Statistics 430 Introduction to Statistical Computing & SAS                    Spring 2009
Section 0101, MWF 11, Rm CHE 2118 (Chem Eng Bldg not Chem)

Quick access to Directories:    Logs used in Lectures          Illustrative Scripts          Printed pdf Handouts

Click here for a generic Stat 430 Course Syllabus, and here for the current course outline.

Pointer to a listing of current readings and web-page materials to work through, by week.

Pointer to new Homework Assignments and old HW solutions

Pointer to Illustrative Scripts                   Pointer to Printed Handouts

Instructor: Eric Slud, Statistics Program, Math. Dept.

Office:    Mth 2314, x5-5469, email evs@math.umd.edu

Office hours:    M 2-3, Th 11-12

This course is an introduction to statistical and graphical techniques of data analysis and their implementation in the SAS programming language/platform. The emphasis is on data analysis skills, but since one such important skill is justification of assumptions and understanding of the rationale behind analyses, the course develops ideas and explains concepts from statistical theory.
 

Prerequisite: Stat 400. The material needed is mostly definitions and concepts, and some basic algebraic manipulations involving probabilities. But later in the course, some understanding of Stat 400 material on distributions of functions of random variables will help you make sense of statistical simulation methods. (That material will be reviewed as needed.)
 

Text: Ronald Cody and Jeffrey Smith, Applied Statistics and the SAS Programming Language,
5th ed., Prentice-Hall, 2006.

Course requirements and Grading:    Most of the work for the course will consist of 8--10 graded Problem Sets.
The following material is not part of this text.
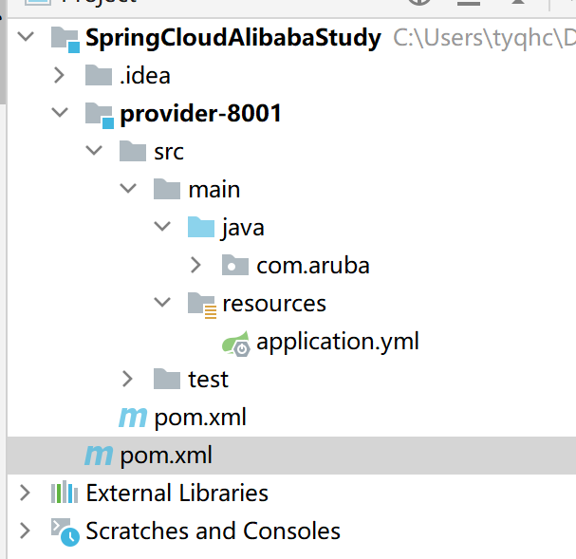Collapse the resources folder

(x=162, y=302)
These will involve writing and running small SAS programs and interpreting the sequence of data-analysis operations and outputs.
While you will be permitted to share hints and information concerning SAS programming, the reasoning behind analyses, summaries of them, interpretation of results, and the edited copies you hand in must be exclusively your own work.
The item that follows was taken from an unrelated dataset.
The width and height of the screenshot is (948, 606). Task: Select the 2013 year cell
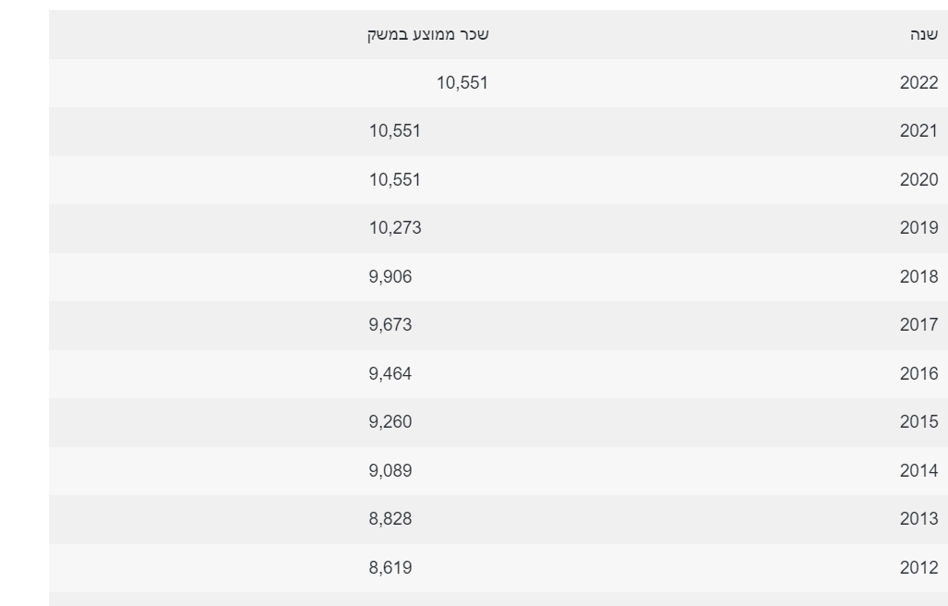(x=919, y=519)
In addition, there will be an in-class test toward the end of March, on basics of the SAS language and concepts underlying data-display and statistics in categorical data, two-sample comparisons, and simple linear regression. Finally, there will be a slightly more ambitious data-analysis term project in place of a Final Exam (due Friday, May 15, 5pm).
The course grade will be based on a weighted average of your homework, test, and project grades, with 50% weight on Homework scores (with none dropped) and 25% for the Test and 25% for the Term Project.


MIDTERM TEST

The In-class Midterm test will be given on Monday, March 30, 2009.   It will cover
material from Chapters 1-3 (omitting sections 3.M, 3.P and 3.R), 5 through 5.F, 6.A-B,
13.A-D,H-K, 14.A-D. plus several handouts (the ones on Plotting, Histograms, QQplots,
Empirical Distribution Functions, and Partial Correlations.) Only material covered in
class (through Wed., Mar. 25) and handouts and scripts will be within scope
for the test.
NOTE: you can bring one 2-sided notebook sheet to the test as a memory aid.
Except for your notebook sheet, the test is closed-book. You can use a calculator,
but I will not ask for much if any arithmetic.


Click here for Data Analysis Term Project Guidelines.     (Due Date: Friday May 15, 5pm)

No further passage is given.